Maxim Anikushin, Pianist in Review
Carnegie Hall (Stern Auditorium); New York, NY
April 5, 2012

In October 2011, The Russian-American Cultural Heritage Center designated April as Russian-American History Month, and to launch the first RAHM in New York State, the RACH-C presented the superb pianist Maxim Anikushin in his first Carnegie Hall recital in the big Stern Auditorium (he had made his noteworthy debut in the smaller Weill Recital Hall on March 9, 1999–only three days after his 23rd birthday). In this writer’s glowing review [in Volume 6, No. 2 of this journal], I prophesized the burgeoning artist as “undoubtedly destined to enter the annals of his generation’s important young pianists.” Thirteen years and numerous concerts later, Anikushin has triumphantly confirmed my expectations. His April 5th recital was a heartwarming affair, and I am proud to remain an unstinting admirer.

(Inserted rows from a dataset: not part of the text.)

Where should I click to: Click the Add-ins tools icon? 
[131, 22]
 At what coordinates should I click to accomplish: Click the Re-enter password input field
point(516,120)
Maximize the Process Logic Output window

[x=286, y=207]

Mr. Anikushin’s generous, well balanced program fittingly reiterated several aspects I remember from his past interpretative work: at his aforementioned debut in 1999, a superior performance of the Op. 109 Sonata served notice that he was an idiomatic Beethovenian (by no means a “given” with the best Russian pianist—even Gilels and Richter, et al). As confirmation, the entire first half of the Carnegie Hall program was dedicated to superlative versions of the composer’s Polonaise, Op. 89, “Andante favori”, Wo0 57 and “Waldstein” Sonata, Op. 53. The Polonaise had a dancing and uncluttered rhythmic spin, and the Andante (said to have been originally intended as the “Waldstein”’s second movement) had simplicity and honest flow. As for the “Waldstein”, which I have heard Anikushin play very well in the past year, his interpretation has matured and intensified: this time, he has brought certain details to the fore (e.g. the trimmings and inner voices in the slow movement; and whereas in his earlier account, he chose the pianistically expedient “solution” of playing the octave glissando as two-handed scales, he now opted for the specified Urtext, and also the loud/soft dynamic in the original manuscript). One more observation: the transition into the Rondo was magically poetic and exquisitely timed.

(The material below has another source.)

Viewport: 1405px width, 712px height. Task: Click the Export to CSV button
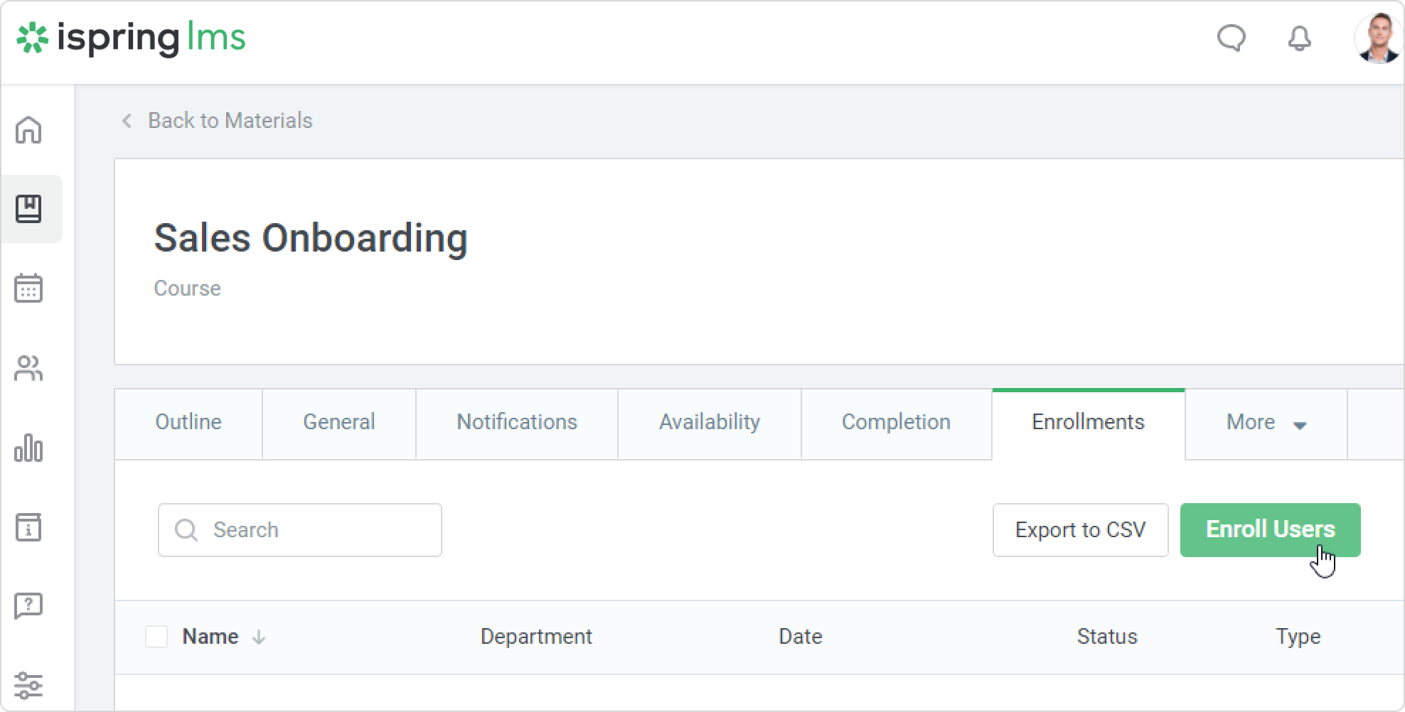1080,530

In 2010, Mr. Anikushin paid homage to the American composer Samuel Barber on the centenary of his birth with a handsome retrospective of his solo piano and chamber music. That recital at the New York Public Library served notice that he has real love and inspired affinity for Barber’s music (he is now recording a disc of his music for Albany Records, a mouthwatering prospect). Mr. Anikushin repeated his mercurial, sensitivity-nuanced and dramatically persuasive version of the Piano Sonata, Op. 26, along with delectably played encores of his Lullaby and the Waltz from his “Souvenirs”. (Among the encores was the “Dance Russe” from Stravinsky’s “Petrouchka”).

Anikushin’s musical persona is, to his greatest credit, brilliantly virtuosic, but also elegant, tasteful and essentially classically reserved: I can give no higher compliment than to write that he is very much in the tradition of such fine paragons as the fondly remembered Benno Moiseiwitsch. His wonderfully warm and intimately crafted interpretations of Tchaikovsky’s “Dumka”, Op. 59 and two vignettes, “January” and “May” from “The Months”, Op. 37 verged on perfection.

There was also a belated premiere of a 1991 composition, “Mirage” by Yekaterina Merkulyeva (b. 1956), which the musician–born in Leningrad (now again St. Petersburg)– penned in 1991, immediately after her immigration to America. “Mirage” is, in the composer’s note, “a Romantic Fantasy…[describing] different emotions, both trepidations and excitement, depression and alienations battling at once with both hope and nostalgia , the unreality, at least to someone who grew up in the Soviet Union, of this incredibly energetic , frenetic, unpredictable, dreamy, yet perhaps sometimes dangerous city we live in.” Ms. Merkulyeva’s description further acknowledges influences of Mussorgsky and Prokofieff (I heard ‘sound bites’ of the “Suggestion Diaboliques” and “Old Grandmother’s Tales”). The approximately 6-minute long piece fitted well into the masterfully put together program.

The concert, in summation, was absolutely worthy of what major artists can deliver. What did sadden me was that the house was so scantly filled (all the boxes, dress circle and balcony were empty). Alas, Mr. Anikushin’s public acclaim has not been kept abreast of his richly deserved talent!